Sunday, May 20, 2007

Python Pitfall: Not all objects are created equal

I've been entertaining the idea of writing a series of posts about Python warts for a couple of weeks now. Overall, python is a remarkably consistent programming language, but there are a few edge cases that people should be aware of. My hope is that, by pointing out their existence, others can save themselves a rude surprise. I've decided to call the series "python pitfalls".

So here goes my inaugural post: not all objects are created equal in python. New-style classes (which are only "new" in the sense they were introduced in python 2.2 which is quite old now) all inherit from the base object class.
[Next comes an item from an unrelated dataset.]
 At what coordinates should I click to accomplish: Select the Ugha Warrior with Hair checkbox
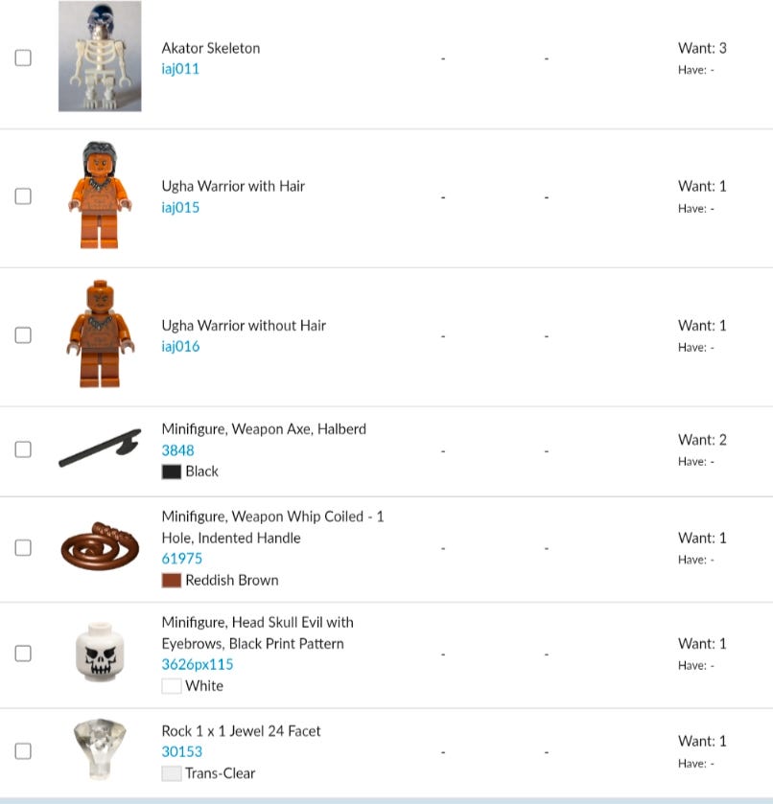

For example, consider the following simple class:

>>> class MyObject(object):
... pass

This is about as simple a class as you can make in Python; MyObject inherits all of its behaviour from the object base class. Now, lets set an attribute on an instance of our new class:

>>> b = MyObject()
>>> b.myattr = 42
>>> print b.myattr
42

Nothing fancy here. But recall that our MyObject class adds nothing to the base object class, implying that the ability to set arbitrary attributes on an instance must originate with the object class's implementation. Let's give it a try:

>>> a = object()
>>> a.myattr = 42
Traceback (most recent call last):
File "", line 1, in
AttributeError: 'object' object has no attribute 'myattr'
>>> setattr(a, 'myattr', 42)
Traceback (most recent call last):
File "", line 1, in
AttributeError: 'object' object has no attribute 'myattr'

What is going on here? We were able to set attributes on instances of MyObject, but not on instances of object itself? That's odd: MyObject inherits all of its behaviour from object, so they should be exactly the same!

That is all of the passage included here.